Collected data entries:
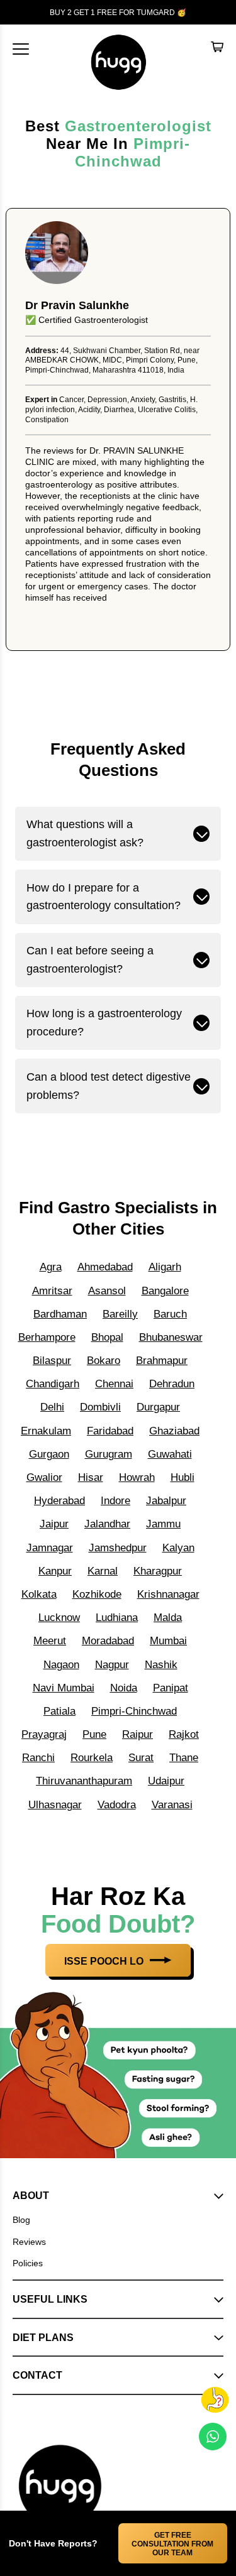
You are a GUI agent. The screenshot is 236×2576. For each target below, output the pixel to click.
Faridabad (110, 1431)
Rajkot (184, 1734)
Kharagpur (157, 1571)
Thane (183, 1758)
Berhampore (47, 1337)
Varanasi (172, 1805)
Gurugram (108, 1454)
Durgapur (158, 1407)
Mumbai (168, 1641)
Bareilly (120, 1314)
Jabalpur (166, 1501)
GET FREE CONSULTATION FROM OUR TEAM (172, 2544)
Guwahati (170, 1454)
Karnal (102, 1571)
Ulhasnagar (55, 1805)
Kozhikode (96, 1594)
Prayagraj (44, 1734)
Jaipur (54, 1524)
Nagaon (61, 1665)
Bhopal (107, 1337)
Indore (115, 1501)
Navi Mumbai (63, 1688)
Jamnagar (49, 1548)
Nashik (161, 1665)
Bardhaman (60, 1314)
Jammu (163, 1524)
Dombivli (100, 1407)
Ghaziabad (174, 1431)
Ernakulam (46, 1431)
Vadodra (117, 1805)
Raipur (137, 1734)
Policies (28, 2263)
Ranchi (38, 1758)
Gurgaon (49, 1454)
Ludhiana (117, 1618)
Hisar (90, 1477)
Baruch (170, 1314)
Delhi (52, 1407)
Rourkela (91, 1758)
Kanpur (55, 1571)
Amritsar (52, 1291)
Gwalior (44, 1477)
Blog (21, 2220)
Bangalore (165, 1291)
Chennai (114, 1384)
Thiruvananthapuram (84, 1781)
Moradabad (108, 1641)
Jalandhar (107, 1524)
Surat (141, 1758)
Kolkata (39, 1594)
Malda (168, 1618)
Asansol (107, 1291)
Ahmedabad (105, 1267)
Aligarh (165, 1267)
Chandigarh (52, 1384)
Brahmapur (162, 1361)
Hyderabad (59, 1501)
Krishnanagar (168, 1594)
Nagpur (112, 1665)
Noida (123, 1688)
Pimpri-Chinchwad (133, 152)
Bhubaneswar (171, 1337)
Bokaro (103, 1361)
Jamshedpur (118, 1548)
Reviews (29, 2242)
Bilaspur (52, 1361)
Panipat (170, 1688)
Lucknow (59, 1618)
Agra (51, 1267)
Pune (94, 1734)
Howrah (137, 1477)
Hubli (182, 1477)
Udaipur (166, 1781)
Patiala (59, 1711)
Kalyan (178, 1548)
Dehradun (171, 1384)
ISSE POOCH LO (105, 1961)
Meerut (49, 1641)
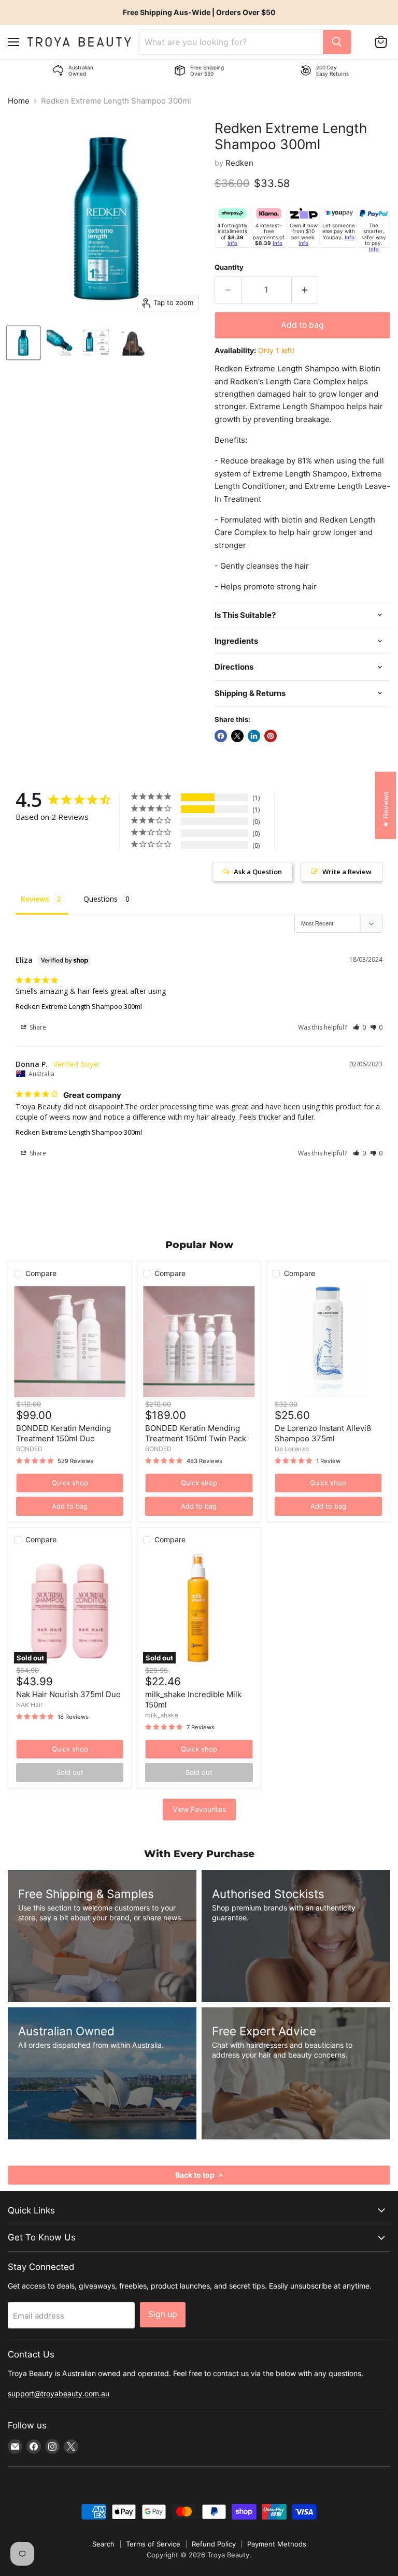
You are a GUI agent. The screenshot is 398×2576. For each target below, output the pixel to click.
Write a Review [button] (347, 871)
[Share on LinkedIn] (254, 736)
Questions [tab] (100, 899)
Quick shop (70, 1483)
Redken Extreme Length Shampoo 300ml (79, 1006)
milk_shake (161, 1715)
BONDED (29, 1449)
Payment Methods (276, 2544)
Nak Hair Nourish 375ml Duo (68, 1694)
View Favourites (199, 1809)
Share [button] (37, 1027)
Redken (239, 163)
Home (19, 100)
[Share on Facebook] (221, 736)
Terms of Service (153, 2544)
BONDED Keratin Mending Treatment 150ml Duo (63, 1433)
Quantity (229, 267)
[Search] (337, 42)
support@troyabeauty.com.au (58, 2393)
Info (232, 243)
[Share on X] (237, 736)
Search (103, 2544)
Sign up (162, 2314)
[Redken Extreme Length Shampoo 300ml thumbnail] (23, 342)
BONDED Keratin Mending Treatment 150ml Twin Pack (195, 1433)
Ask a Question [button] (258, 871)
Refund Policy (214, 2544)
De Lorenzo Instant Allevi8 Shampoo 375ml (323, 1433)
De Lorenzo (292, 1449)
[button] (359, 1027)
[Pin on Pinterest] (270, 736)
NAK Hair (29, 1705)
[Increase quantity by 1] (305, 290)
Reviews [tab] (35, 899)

**WHAT YOU NEED TO DO**
Read the entries and show each line that mentions "target".

**ANSWER FOR THIS EXERCISE**
You are a GUI agent. The screenshot is 236×2576. For each target below, output the pixel to click.
You are a GUI agent. The screenshot is 398×2576. For each target below, output the pixel to click.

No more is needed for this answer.